● **PROVIDED PASSAGE**:
There is clearly a lot more to this than I realized at first: I'm just a humble coder

 

[pbuk]

I presume you meant "at $z = 0$" ?

Well I meant at $s = 0$ because I was confusing the calculation of $T_{now} = \int_{s=S}^\infty \frac{1}{sH(s)}$ with $D_{hor} = \frac1S \int_{s=0}^S \frac{1}{H(s)}$ and thinking we had to compute $\int_{s=0}^S \frac{1}{sH(s)}$ somewhere! So there is no discontinuity: that's good, my integrator doesn't handle discontinuities as well as QUADPACK.

Maybe we should start talking about Lightcone8 (or X) due to the major rework and so avoid confusion...?

Yes, a bit of housekeeping to do here.

 

[JimJCW]

It may be interesting to compare D_now vs z curves from different calculators for larger z values. The result is shown below:

This suggests that for large z values, the results from all these calculators are almost indistinguishable and the glitch discussed in this thread is very small. I am working on the comparison for small z values.

Note that D_Jorrie,2021 is the modified version discussed in Posts #15 and #17.

 

[JimJCW]

In the following discussion, I assume that the ICRAR calculator works properly and use it as a reference for comparison.

These figures suggest that there exist real discrepancies among the three calculators. When we modify and/or rewrite Jorrie’s calculator, maybe we can use ICRAR calculator as a tool for testing.

 

[pbuk]

When we modify and/or rewrite Jorrie’s calculator, maybe we can use ICRAR calculator as a tool for testing.

It's already rewritten, now working here: https://light-cone-calc.github.io. There's not much point testing it against the ICRAR calculator though as that uses a more sophisticated model.

 

[JimJCW]

It's already rewritten, now working here: https://light-cone-calc.github.io. There's not much point testing it against the ICRAR calculator though as that uses a more sophisticated model.

Great! I can make more comparisons.

Please explain what you mean by “. . . the ICRAR calculator . . . uses a more sophisticated model”. Doesn’t it calculate the same D_now?

 

[pbuk]

Please explain what you mean by “. . . the ICRAR calculator . . . uses a more sophisticated model”. Doesn’t it calculate the same D_now?

Not exactly, there is a much more sophisticated treatment of dark energy. You can see the code (in R) if you go to https://cosmocalc.icrar.org/ and click the "R code" tab.

 

[JimJCW]

Not exactly, there is a much more sophisticated treatment of dark energy. You can see the code (in R) if you go to https://cosmocalc.icrar.org/ and click the "R code" tab.

● **RAW DATA**:
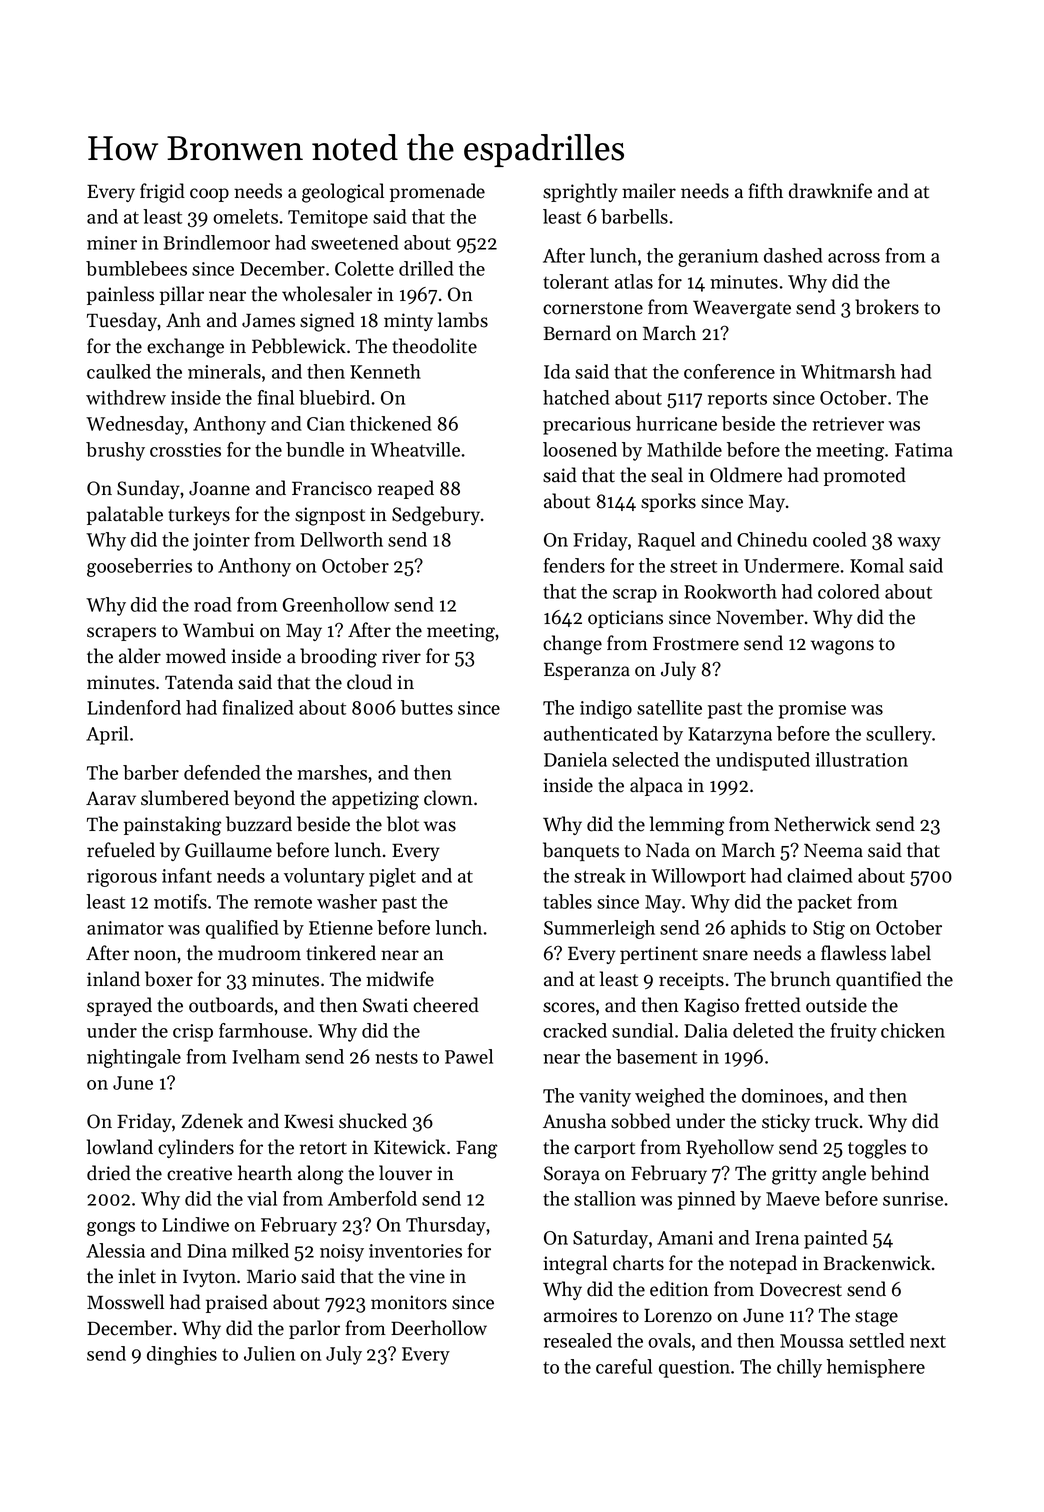  I want to click on refueled, so click(121, 850).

● **TASKS**:
1. Give the poster name that heads each post in the forum thread, in the order the posts appear.
2. Using the forum thread, say whether each statement agrees with it. Answer yes or no, and quote the words that decide it.
(a) The rewritten calculator is already running at a public web address.
(b) For large z values, JimJCW found big differences among the calculators.
(c) The ICRAR calculator's code is written in Python.
3. Answer these questions from the forum thread.
(a) Which tool does pbuk say handles discontinuities better than pbuk's own integrator?
(b) Which posts discuss the modified version labeled D_Jorrie,2021?
(c) Which tab on the ICRAR site shows the calculator's code?

● **TASK RESPONSES**:
1. pbuk, JimJCW, JimJCW, pbuk, JimJCW, pbuk, JimJCW

2.
(a) Yes: "It's already rewritten, now working here: https://light-cone-calc.github.io."
(b) No: "for large z values, the results from all these calculators are almost indistinguishable"
(c) No: "You can see the code (in R)"

3.
(a) QUADPACK
(b) Posts #15 and #17
(c) The "R code" tab